批判性思考:虽然两阶段设计理念清晰,但 GRPO++ 阶段是否会过度鼓励长响应,导致第二阶段优化困难?此外,L-GRPO 的长度奖励函数依赖于最大上下文长度,可能在不同任务或上下文限制下表现不一致,缺乏对推理质量的直接约束,可能导致模型在追求简洁时丢失关键推理步骤。
Experiment
实验基于 Qwen2.5-Math-7B 模型,使用 verl 框架进行训练,数据集包括 DeepScaleR、DAPO-Math-17K 和 MATH 等约59K个数学推理问题。评估在 AIME 2024、MATH-500、AMC 2023、Minerva 和 Olympiad 等五个竞赛级基准数据集上进行,采用 Pass@1 准确率指标,并记录响应长度变化。
- 结果:ConciseR 在五个基准数据集上的平均准确率较基线模型 Qwen2.5-Math-7B 提升了55.2%,达到56.1%的平均得分,优于多个无强化学习(Zero RL)范式的基线模型。同时,响应长度在各基准上减少了约20%-23%,显示出简洁化的效果。
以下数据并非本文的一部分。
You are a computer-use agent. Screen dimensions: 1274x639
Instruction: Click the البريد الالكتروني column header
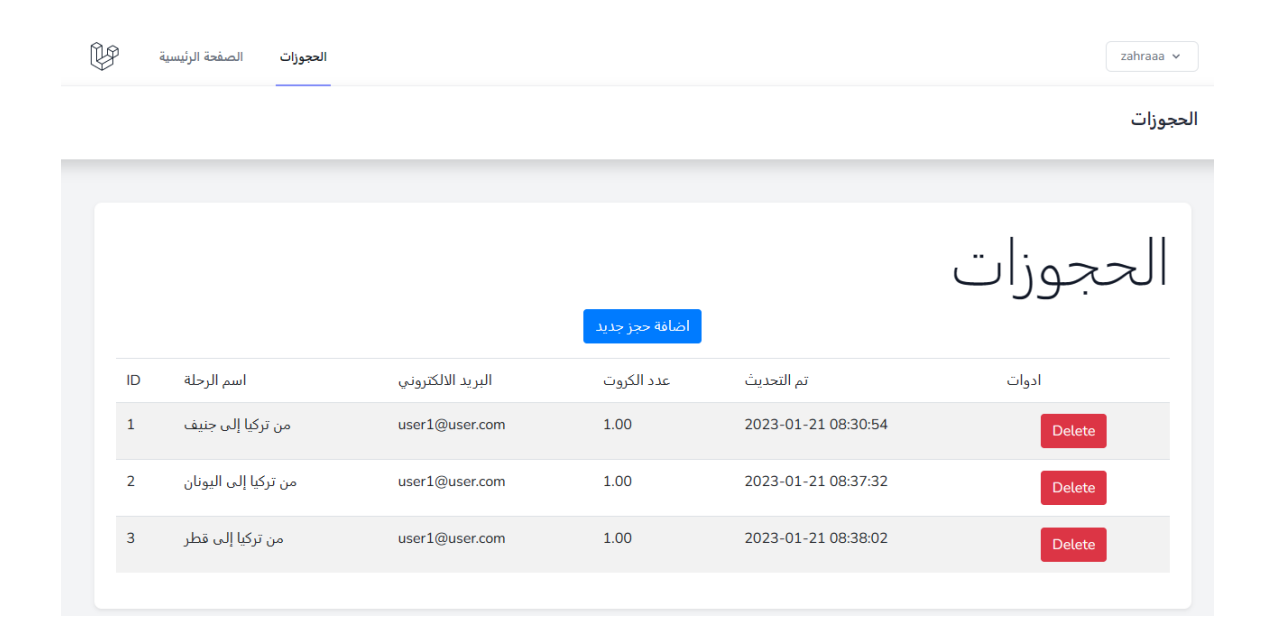[x=445, y=381]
- 实验设计分析:两阶段训练分别针对推理能力和简洁性优化,设置合理,但对比基线主要为无强化学习的模型,缺乏与最新强化学习方法的直接比较,可能高估了方法的优越性。此外,响应长度减少的百分比看似显著,但未提供实际计算时间或资源节省的具体数据,难以判断其实际影响。
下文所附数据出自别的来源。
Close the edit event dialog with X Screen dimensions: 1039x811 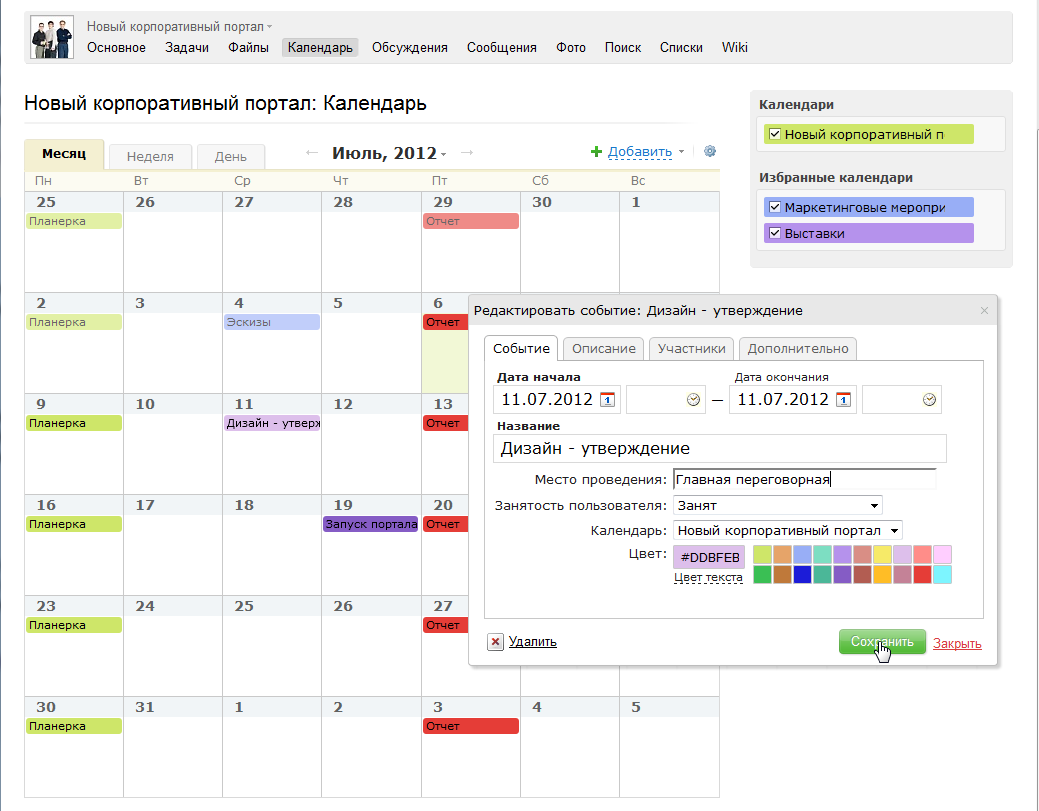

- 批判性思考:实验结果表明准确性在第二阶段未明显下降,但是否因数据集偏向简单问题而掩盖了潜在问题?此外,响应长度减少是否伴随关键推理步骤的丢失,论文未深入分析生成内容的质量,仅通过关键词频率变化间接推测,缺乏直接证据支持简洁化未损害推理深度。
Further Thoughts
ConciseR 的两阶段设计提供了一个有趣的视角,即在强化学习中分阶段优化不同目标(准确性和简洁性),这可能启发其他领域的多目标优化问题,例如在机器人控制中先确保任务完成再优化能量消耗。然而,论文未充分探讨简洁化对推理质量的潜在负面影响,未来研究应引入更细致的评估指标,如推理步骤的完整性或逻辑一致性,而不仅仅是准确率和长度。此外,L-GRPO 的长度奖励设计依赖于最大上下文长度,可能在长上下文任务(如法律文档分析)中失效,是否可以通过引入内容密度或信息熵等指标进一步改进奖励函数?
联想到近期在多模态模型中的类似问题,冗长输出不仅限于文本推理,在图像描述或视频摘要任务中也存在类似挑战。ConciseR 的方法是否可以迁移到这些领域,通过强化学习优化多模态输出的简洁性?例如,在文本到图像生成中,是否可以通过类似的两阶段训练减少生成描述的冗余性?这可能是一个值得探索的跨领域应用方向。